そのとき、地鳴りのような音がして地面が揺れ始めた。
「うわああああああああああ!ハードヘッド様!あれを見てください!」
荒地の方から悲鳴に近い叫び声が聞こえる。
「頼むからもうやめてくれ……」
私は声が聞こえた方を見る。すぐさま、腰を抜かしてしまった。
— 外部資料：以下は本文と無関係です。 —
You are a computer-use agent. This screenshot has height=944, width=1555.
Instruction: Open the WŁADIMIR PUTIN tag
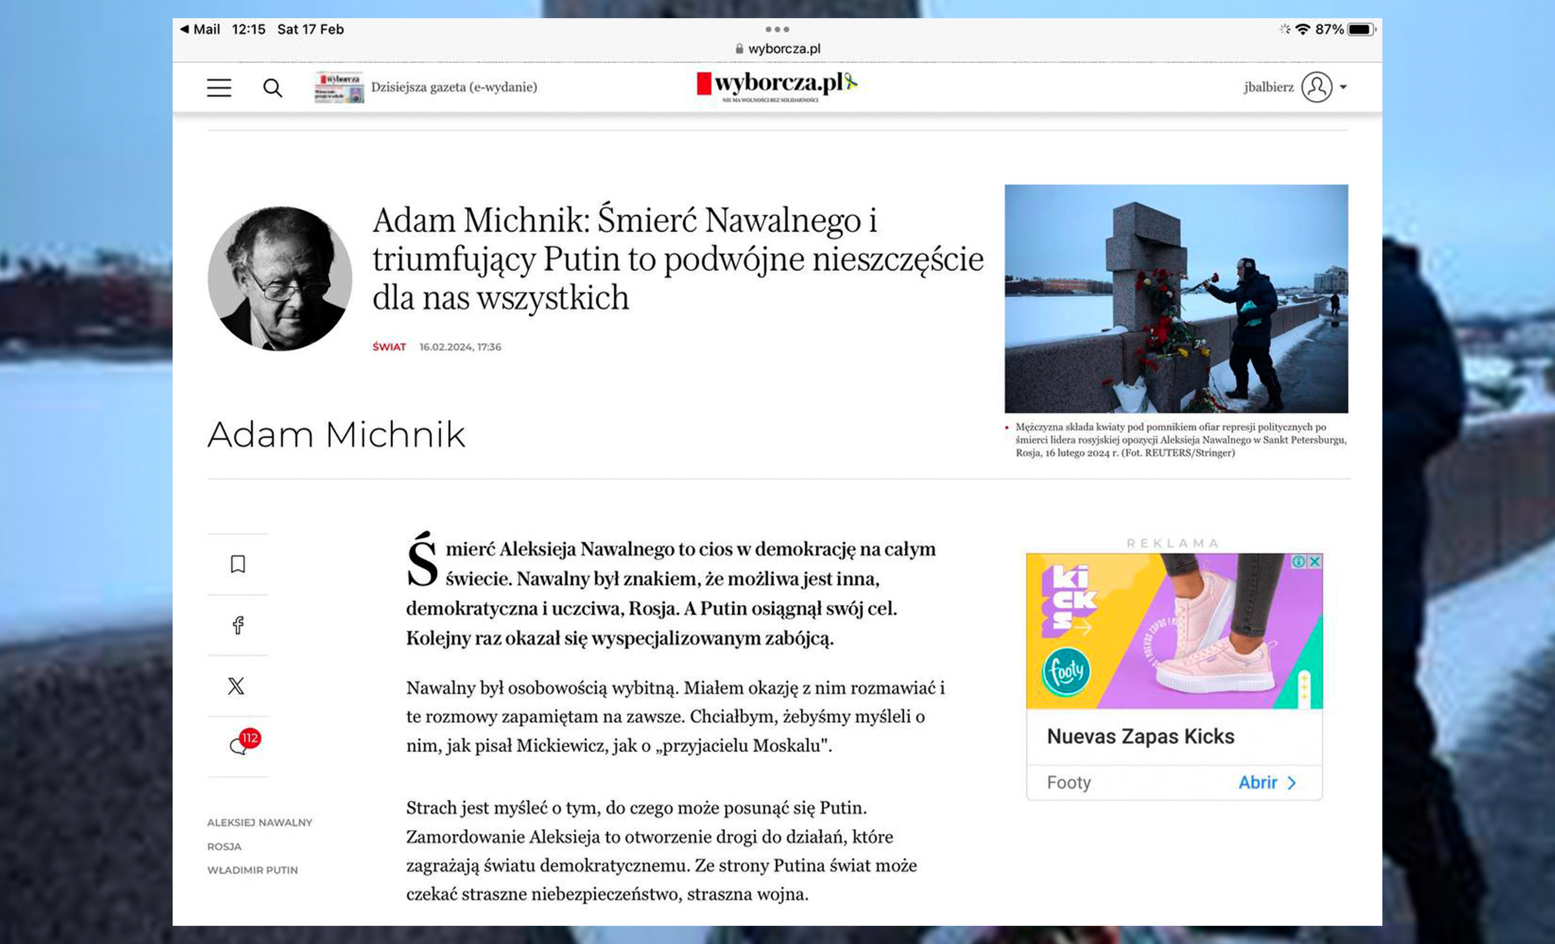click(x=252, y=870)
ビビビビビビビッグ・ベヒーモスだ。伝説級のSランクモンスターで、数十年に一度しか姿を見せないという。私も初めて見たが、とんでもない大きさだ。我々の城壁なんて、簡単に踏みつぶせそうだ。あんな巨大なモンスターに、勝ち目などあるわけない。
「何で、ビッグ・ベヒーモスがいるのだ!?」
私は部下の一人の首を掴み、激しく揺する。
「やめてくださいって!私に聞かれてもわかりませんよ!それより早く何とかしないと、ゴイニアは壊滅します!ハードヘッド様、作戦立ててくださいよ!」
「作戦って言ったって、あんなにでかいんじゃ勝てるわけないだろうが!?」
「そんなすぐに諦めないでくださいよ!」
ドッッッッゴオオオオオオオオオオオオオオオオオオオオオオオオオオオオオオオオオオオオオオオオオオオオオオオオオオオオオオオオオオオオオオオオオオン!
「こ、今度は何だ!?」
とてつもないほどの大きな音がして、城壁全体が激しく揺れた。あの冒険者どもを閉じ込めている魔法牢のあたりだ。モンスターたちは、もうあんなところまで侵入してきたのか?あまりにも力の差がありすぎる。
「もうだめだ……全て終わった……私が何をしたというのだ」
絶望のどん底に沈むとはこのことか。立っている気力も無くなり、私はガックリと床に崩れ落ちた。